### DATA LISTING ###

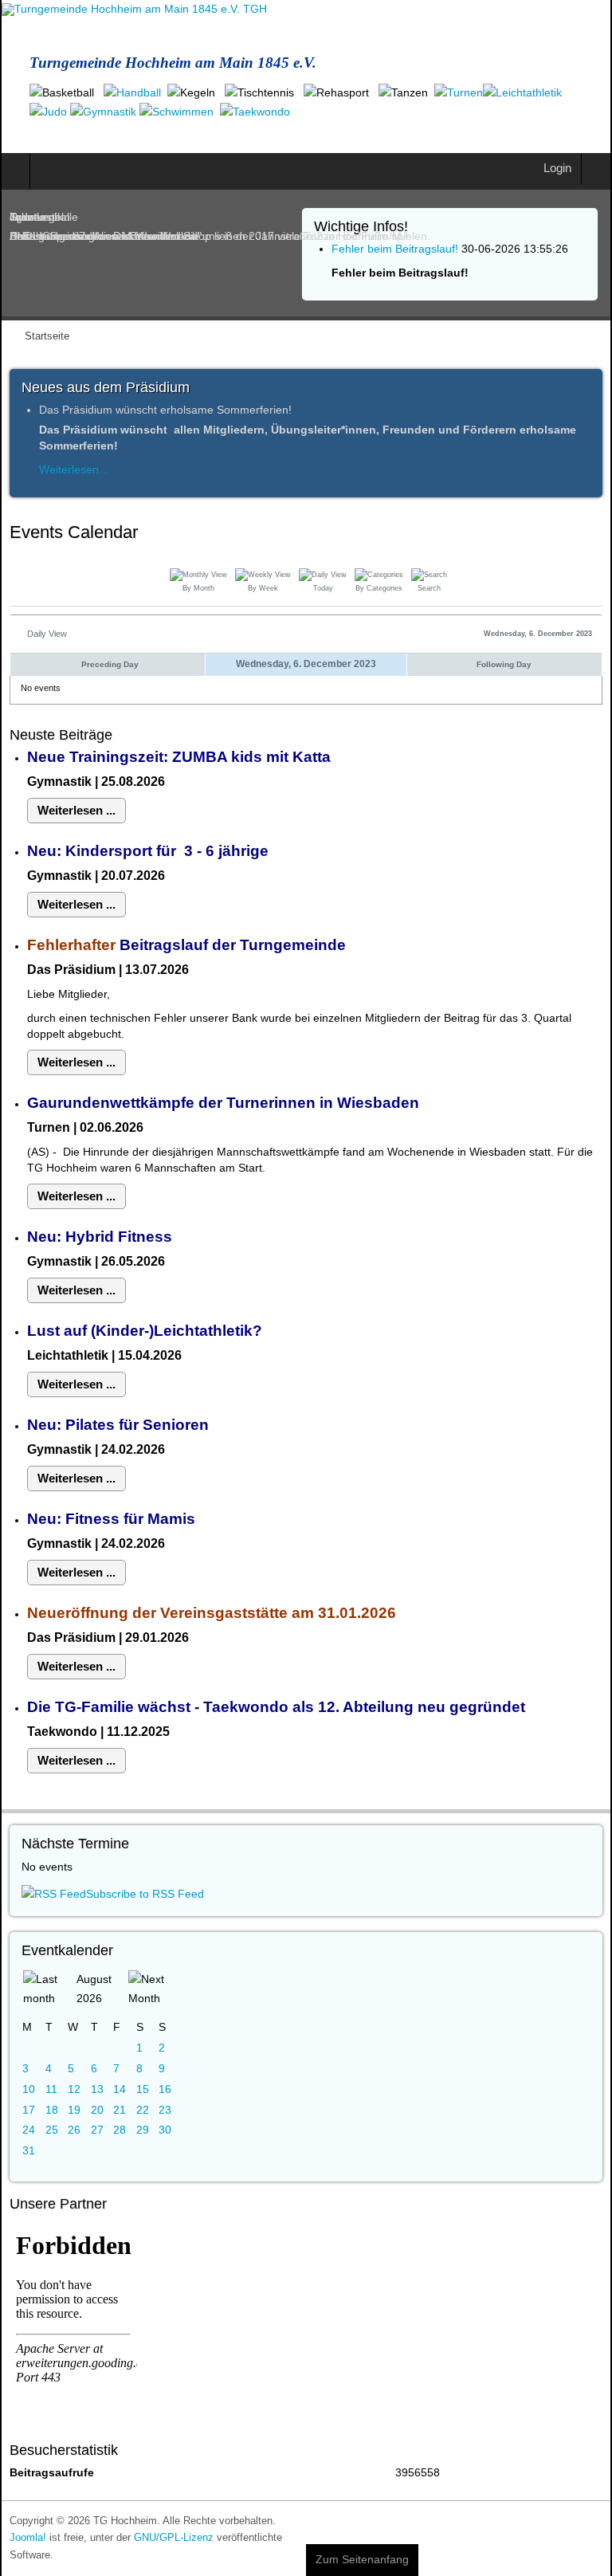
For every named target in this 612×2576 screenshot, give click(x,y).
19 (74, 2109)
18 (51, 2109)
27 (97, 2129)
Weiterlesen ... (76, 810)
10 (28, 2089)
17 (28, 2109)
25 (51, 2129)
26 (74, 2129)
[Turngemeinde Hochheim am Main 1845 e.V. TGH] (134, 9)
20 (97, 2109)
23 (165, 2109)
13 (97, 2089)
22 (142, 2109)
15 (142, 2089)
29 (142, 2129)
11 (51, 2089)
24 (28, 2129)
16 (165, 2089)
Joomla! (28, 2537)
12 (74, 2089)
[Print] (596, 534)
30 (165, 2129)
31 (28, 2150)
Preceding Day (110, 664)
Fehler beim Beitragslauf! (395, 248)
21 (119, 2109)
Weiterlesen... (73, 469)
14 (119, 2089)
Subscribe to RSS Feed (145, 1893)
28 (119, 2129)
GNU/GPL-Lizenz (174, 2537)
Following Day (504, 664)
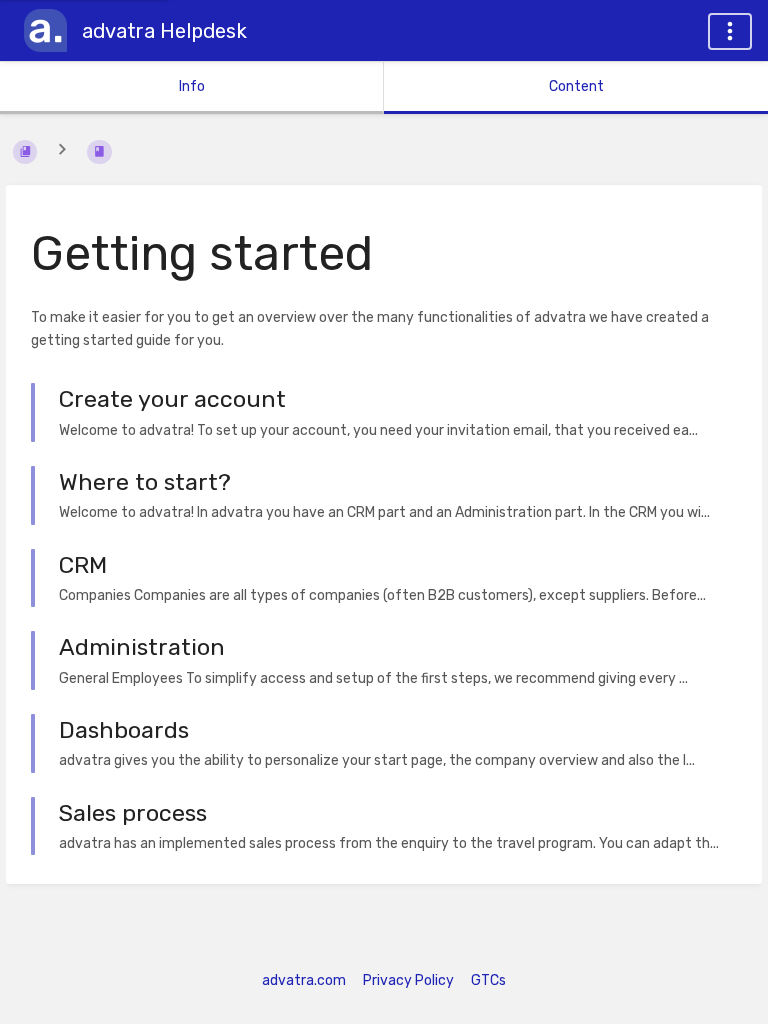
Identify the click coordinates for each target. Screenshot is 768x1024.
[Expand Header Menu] (730, 31)
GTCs (488, 980)
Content (576, 86)
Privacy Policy (408, 980)
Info (192, 86)
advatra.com (304, 980)
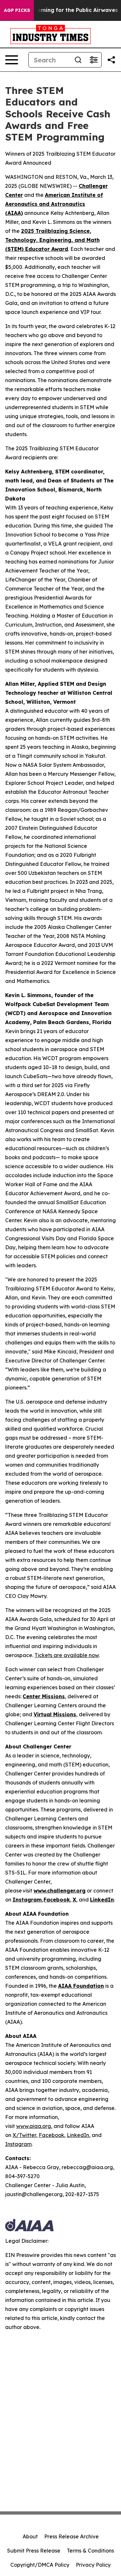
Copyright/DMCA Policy (39, 2565)
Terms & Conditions (90, 2550)
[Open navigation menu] (11, 59)
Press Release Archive (71, 2536)
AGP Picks (17, 10)
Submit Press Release (33, 2550)
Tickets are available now (67, 1655)
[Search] (78, 59)
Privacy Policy (93, 2565)
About (30, 2536)
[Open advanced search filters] (93, 59)
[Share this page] (111, 59)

###

→ **ASSIGNED TASK**
Leave out all images, then reproduce the entries above exactly.

→ **RESULT OF THIS TASK**
For every named target in this 612×2576 screenshot, give click(x,y).
19 (74, 2109)
18 (51, 2109)
27 (97, 2129)
Weiterlesen ... (76, 810)
10 (28, 2089)
17 (28, 2109)
25 (51, 2129)
26 (74, 2129)
[Turngemeinde Hochheim am Main 1845 e.V. TGH] (134, 9)
20 (97, 2109)
23 (165, 2109)
13 (97, 2089)
22 (142, 2109)
15 (142, 2089)
29 (142, 2129)
11 (51, 2089)
24 (28, 2129)
16 (165, 2089)
Joomla! (28, 2537)
12 (74, 2089)
[Print] (596, 534)
30 (165, 2129)
31 (28, 2150)
Preceding Day (110, 664)
Fehler beim Beitragslauf! (395, 248)
21 (119, 2109)
Weiterlesen... (73, 469)
14 (119, 2089)
Subscribe to RSS Feed (145, 1893)
28 (119, 2129)
GNU/GPL-Lizenz (174, 2537)
Following Day (504, 664)
Identify the click coordinates for each target. Screenshot is 768x1024.
[Expand Header Menu] (730, 31)
GTCs (488, 980)
Content (576, 86)
Privacy Policy (408, 980)
Info (192, 86)
advatra.com (304, 980)
Copyright/DMCA Policy (39, 2565)
Terms & Conditions (90, 2550)
[Open navigation menu] (11, 59)
Press Release Archive (71, 2536)
AGP Picks (17, 10)
Submit Press Release (33, 2550)
Tickets are available now (67, 1655)
[Search] (78, 59)
Privacy Policy (93, 2565)
About (30, 2536)
[Open advanced search filters] (93, 59)
[Share this page] (111, 59)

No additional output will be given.